Coupe du Monde 2002

 

ULSAN, Corée du Sud (Reuters) - Si le monde du football a pu être choqué par la comédie jouée par Rivaldo à la fin du match contre la Turquie, les Brésiliens eux-mêmes ne vont probablement pas se scandaliser pour si peu.

Dans un pays où le vocabulaire du football comprend des expressions comme "cavar um penalti" (dénicher un penalty), "malandragem" (finesse et malice) et "esperteza" (finesse et habileté), la prestation de l'attaquant du Barça est tout bonnement considérée comme un moyen légitime de gagner un match.

Rivaldo l'a dit lui-même, il a fait jouer son "expérience" lors de cet incident qui a conduit à l'expulsion du joueur turc Hakan Unsal. Rivaldo attendait le ballon au corner, qu'Unsal lui a renvoyé vigoureusement dans les jambes. L'attaquant du Barça s'est alors effondré en se prenant le visage dans les mains, comme foudroyé de douleur.

"Rivaldo s'est écroulé comme frappé par une hémorragie cérébrale", a ironisé, non sans amertume, le président de la Fédération turque Haluk Ulusoy.

L'incident pourrait valoir des ennuis à Rivaldo, la Fifa ayant promis de réprimer durement cette année tout acte de simulation, même après coup.

Mais Rivaldo n'a rien regretté. Il a jugé que le joueur turc méritait de toute façon d'être expulsé pour son geste.

UN MINIMUM D'ASTUCE

Dans le football brésilien, la "malandragem" est une vertu.

Avant même le début du Mondial, Roberto Carlos avait résumé la question d'une manière peu conforme aux vélléités déontologiques de la Fifa. "Imagine, si nous perdons 1-0 à la 90e minute et que quelqu'un me pousse du coude dans la surface, bien sûr que je me laisserai tomber pour chercher le penalty et égaliser. Ce pourrait être alors le match le plus important de ma vie", a déclaré le défenseur du Real Madrid.

"En football, il faut un minimum d'astuce. Les footballeurs brésiliens sont malins, c'est pour cela qu'ils ont quatre étoiles sur leur maillot", en référence aux quatre titres de champion du monde.

Le Brésil l'a emporté contre la Turquie grâce à un penalty à la 87e minute obtenu par Luizao pour tirage de maillot peu avant son entrée dans la surface. L'auteur de la faute, le Turc Alpay Ozalan, a été également expulsé.

Après le match, Luizao a confié qu'il avait tenté d'influencer l'arbitrage, une autre pratique que la Fifa a promis de sanctionner. "Dès que j'ai entendu le coup de sifflet, j'ai ramassé le ballon et je l'ai placé sur le point de penalty", a-t-il dit.

SCOLARI MONTRE L'EXEMPLE

Les joueurs brésiliens sont à bonne école, leur entraîneur Luiz Felipe Scolari étant le premier à dire que la victoire compte avant tout.
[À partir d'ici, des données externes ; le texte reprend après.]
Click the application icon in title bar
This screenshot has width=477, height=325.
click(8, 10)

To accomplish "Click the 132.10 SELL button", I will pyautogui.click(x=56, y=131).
Quand la Seleçao avait perdu contre l'Argentine 2-1 en qualification l'an dernier, encaissant ses deux buts en fin de match, il avait pesté contre le fait que ses joueurs n'aient pas suffisamment temporisé.

"Quand un joueur s'effondre, trois autres doivent tomber avec lui", déclare l'entraîneur. "On aura peut-être un carton jaune mais peu importe."

Quand il était entraîneur du club de Palmeiras, Scolari était accusé par les équipes rivales de donner des instructions aux ramasseurs de ballon pour qu'ils jettent des ballons de rechange sur le terrain et perturbent ainsi le jeu des équipes adverses.

A la question de savoir s'il utiliserait la même "malandragem" pendant cette Coupe du monde, l'entraîneur brésilien a répondu: "J'ai eu ce poste grâce à mon palmarès dans le football. Ce n'est pas maintenant que je vais changer."

Mais pour Scolari, les Brésiliens voire les Sud-Américains dans leur ensemble, ne sont pas les seuls à jouer sur ce terrain-là.

"Ici en Amérique du Sud, même la ruse est méritoire. On aime bien penser avoir joué un bon tour à son rival et à l'arbitre. Quand cela se produit en Europe, l'adversaire vous maudit comme si c'était immoral, que ça ne pouvait pas exister. Mais je pense que tout le monde le fait, même si les médias s'y intéressent davantage quand il s'agit de joueurs sud-américains."